All-optical switching has always previously been obtained with low repetition rate pulse sequences. In their recent paper, the Smadici group asked: can switching be realized by directly applying the fast pulse sequence of a TiS oscillator? Farzaneh Hoveyda, Erich Hohenstein & Serban Smadici explain their approach to this question in their own words below.
The answer to the above question, in short, is “yes”. Examination of images shows both that this switching occurs by domain wall motion, and the importance of heat accumulation.
This may bring to mind experiments in magnetic bubble materials, but with the difference that the domains are nucleated by the laser, and the large coercive field keeps the domains stable without an external field. TiS lasers are beginning to be applied in manufacturing processes on a large scale, and obtaining switching directly from an oscillator simplifies potential practical implementations.

## The input

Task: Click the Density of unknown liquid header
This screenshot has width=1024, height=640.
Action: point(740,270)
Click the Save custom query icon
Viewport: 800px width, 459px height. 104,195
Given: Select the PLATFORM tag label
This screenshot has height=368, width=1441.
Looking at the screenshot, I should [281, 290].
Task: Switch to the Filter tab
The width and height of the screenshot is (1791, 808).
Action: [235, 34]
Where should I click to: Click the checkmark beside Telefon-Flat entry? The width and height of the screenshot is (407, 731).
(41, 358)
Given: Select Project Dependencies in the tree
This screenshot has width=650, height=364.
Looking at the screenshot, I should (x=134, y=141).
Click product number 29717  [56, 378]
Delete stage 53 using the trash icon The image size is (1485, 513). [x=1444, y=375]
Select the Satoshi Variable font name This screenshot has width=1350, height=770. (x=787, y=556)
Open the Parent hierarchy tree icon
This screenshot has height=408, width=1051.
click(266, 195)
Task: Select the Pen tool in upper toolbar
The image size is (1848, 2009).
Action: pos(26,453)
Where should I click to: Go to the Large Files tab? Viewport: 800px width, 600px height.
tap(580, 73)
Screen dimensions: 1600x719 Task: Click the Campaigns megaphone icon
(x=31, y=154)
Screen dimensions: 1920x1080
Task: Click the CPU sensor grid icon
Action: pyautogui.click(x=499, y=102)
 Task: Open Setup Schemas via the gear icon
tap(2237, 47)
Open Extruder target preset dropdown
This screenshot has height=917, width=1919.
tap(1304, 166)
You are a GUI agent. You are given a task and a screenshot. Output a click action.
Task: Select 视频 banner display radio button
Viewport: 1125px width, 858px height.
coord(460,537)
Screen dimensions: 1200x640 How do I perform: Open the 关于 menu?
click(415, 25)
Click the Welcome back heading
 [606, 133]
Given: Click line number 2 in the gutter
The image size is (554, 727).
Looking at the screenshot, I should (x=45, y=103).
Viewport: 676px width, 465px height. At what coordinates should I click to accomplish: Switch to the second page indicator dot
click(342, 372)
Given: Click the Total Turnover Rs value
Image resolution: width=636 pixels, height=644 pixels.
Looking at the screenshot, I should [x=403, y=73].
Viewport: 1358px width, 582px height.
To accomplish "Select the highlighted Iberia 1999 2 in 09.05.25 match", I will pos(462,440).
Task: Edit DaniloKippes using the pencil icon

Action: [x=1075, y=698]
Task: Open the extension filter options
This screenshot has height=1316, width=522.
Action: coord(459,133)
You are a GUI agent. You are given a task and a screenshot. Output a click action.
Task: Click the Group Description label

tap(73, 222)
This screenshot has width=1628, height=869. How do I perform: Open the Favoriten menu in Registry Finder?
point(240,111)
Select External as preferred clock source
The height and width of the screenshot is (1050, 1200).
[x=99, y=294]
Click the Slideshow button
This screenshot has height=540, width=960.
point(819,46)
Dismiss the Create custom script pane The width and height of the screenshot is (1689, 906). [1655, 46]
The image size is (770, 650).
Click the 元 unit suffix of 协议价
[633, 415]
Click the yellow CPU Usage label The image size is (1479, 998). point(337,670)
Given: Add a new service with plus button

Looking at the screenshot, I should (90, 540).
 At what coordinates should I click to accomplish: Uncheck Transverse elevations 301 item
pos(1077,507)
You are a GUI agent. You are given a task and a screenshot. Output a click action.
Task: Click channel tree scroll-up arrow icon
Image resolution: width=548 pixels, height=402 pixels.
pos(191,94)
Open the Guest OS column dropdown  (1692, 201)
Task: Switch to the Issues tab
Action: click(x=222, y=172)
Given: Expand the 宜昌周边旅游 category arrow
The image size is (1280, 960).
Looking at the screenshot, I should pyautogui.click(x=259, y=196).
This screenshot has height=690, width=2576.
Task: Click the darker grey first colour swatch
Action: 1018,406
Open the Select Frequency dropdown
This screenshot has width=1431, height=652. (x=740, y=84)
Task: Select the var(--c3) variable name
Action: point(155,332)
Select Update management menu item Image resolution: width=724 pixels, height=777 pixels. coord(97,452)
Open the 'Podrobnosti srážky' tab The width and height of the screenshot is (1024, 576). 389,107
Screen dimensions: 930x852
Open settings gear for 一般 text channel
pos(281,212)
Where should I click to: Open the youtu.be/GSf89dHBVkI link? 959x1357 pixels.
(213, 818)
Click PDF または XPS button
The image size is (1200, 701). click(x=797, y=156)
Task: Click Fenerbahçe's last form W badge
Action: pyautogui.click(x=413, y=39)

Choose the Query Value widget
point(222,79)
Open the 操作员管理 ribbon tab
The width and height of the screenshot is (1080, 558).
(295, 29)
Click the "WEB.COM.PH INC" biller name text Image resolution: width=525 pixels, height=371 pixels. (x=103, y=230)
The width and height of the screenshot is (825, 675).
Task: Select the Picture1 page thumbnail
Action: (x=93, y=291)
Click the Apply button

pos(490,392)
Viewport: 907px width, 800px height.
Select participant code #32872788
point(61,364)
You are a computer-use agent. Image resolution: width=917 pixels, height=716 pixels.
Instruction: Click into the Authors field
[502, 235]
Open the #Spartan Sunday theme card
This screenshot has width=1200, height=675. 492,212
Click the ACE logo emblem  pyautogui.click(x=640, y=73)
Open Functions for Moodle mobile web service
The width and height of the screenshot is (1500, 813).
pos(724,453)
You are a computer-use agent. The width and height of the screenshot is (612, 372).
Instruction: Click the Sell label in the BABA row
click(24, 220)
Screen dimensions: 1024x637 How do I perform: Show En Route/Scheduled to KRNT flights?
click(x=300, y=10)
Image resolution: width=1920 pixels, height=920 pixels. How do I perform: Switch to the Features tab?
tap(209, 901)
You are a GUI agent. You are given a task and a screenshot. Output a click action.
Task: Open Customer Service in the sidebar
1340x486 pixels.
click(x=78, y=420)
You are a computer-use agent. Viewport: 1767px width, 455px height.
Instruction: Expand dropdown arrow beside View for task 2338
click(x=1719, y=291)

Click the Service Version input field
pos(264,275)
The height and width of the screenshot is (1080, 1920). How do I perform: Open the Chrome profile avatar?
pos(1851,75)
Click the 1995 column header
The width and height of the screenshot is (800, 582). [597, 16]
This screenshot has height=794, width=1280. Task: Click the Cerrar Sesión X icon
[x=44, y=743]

## Objectives
1: Write out the passage on all-optical switching word for word, from start to finish.
2: From the rows, pull out the stretch from the line containing "Task: Edit DaniloKippes using the pencil icon" through the line containing "pos(191,94)", both included, and copy those lines unchanged.

## Results in order
1:
All-optical switching has always previously been obtained with low repetition rate pulse sequences. In their recent paper, the Smadici group asked: can switching be realized by directly applying the fast pulse sequence of a TiS oscillator? Farzaneh Hoveyda, Erich Hohenstein & Serban Smadici explain their approach to this question in their own words below.
The answer to the above question, in short, is “yes”. Examination of images shows both that this switching occurs by domain wall motion, and the importance of heat accumulation.
This may bring to mind experiments in magnetic bubble materials, but with the difference that the domains are nucleated by the laser, and the large coercive field keeps the domains stable without an external field. TiS lasers are beginning to be applied in manufacturing processes on a large scale, and obtaining switching directly from an oscillator simplifies potential practical implementations.

2:
Task: Edit DaniloKippes using the pencil icon

Action: [x=1075, y=698]
Task: Open the extension filter options
This screenshot has height=1316, width=522.
Action: coord(459,133)
You are a GUI agent. You are given a task and a screenshot. Output a click action.
Task: Click the Group Description label

tap(73, 222)
This screenshot has width=1628, height=869. How do I perform: Open the Favoriten menu in Registry Finder?
point(240,111)
Select External as preferred clock source
The height and width of the screenshot is (1050, 1200).
[x=99, y=294]
Click the Slideshow button
This screenshot has height=540, width=960.
point(819,46)
Dismiss the Create custom script pane The width and height of the screenshot is (1689, 906). [1655, 46]
The image size is (770, 650).
Click the 元 unit suffix of 协议价
[633, 415]
Click the yellow CPU Usage label The image size is (1479, 998). point(337,670)
Given: Add a new service with plus button

Looking at the screenshot, I should (90, 540).
 At what coordinates should I click to accomplish: Uncheck Transverse elevations 301 item
pos(1077,507)
You are a GUI agent. You are given a task and a screenshot. Output a click action.
Task: Click channel tree scroll-up arrow icon
Image resolution: width=548 pixels, height=402 pixels.
pos(191,94)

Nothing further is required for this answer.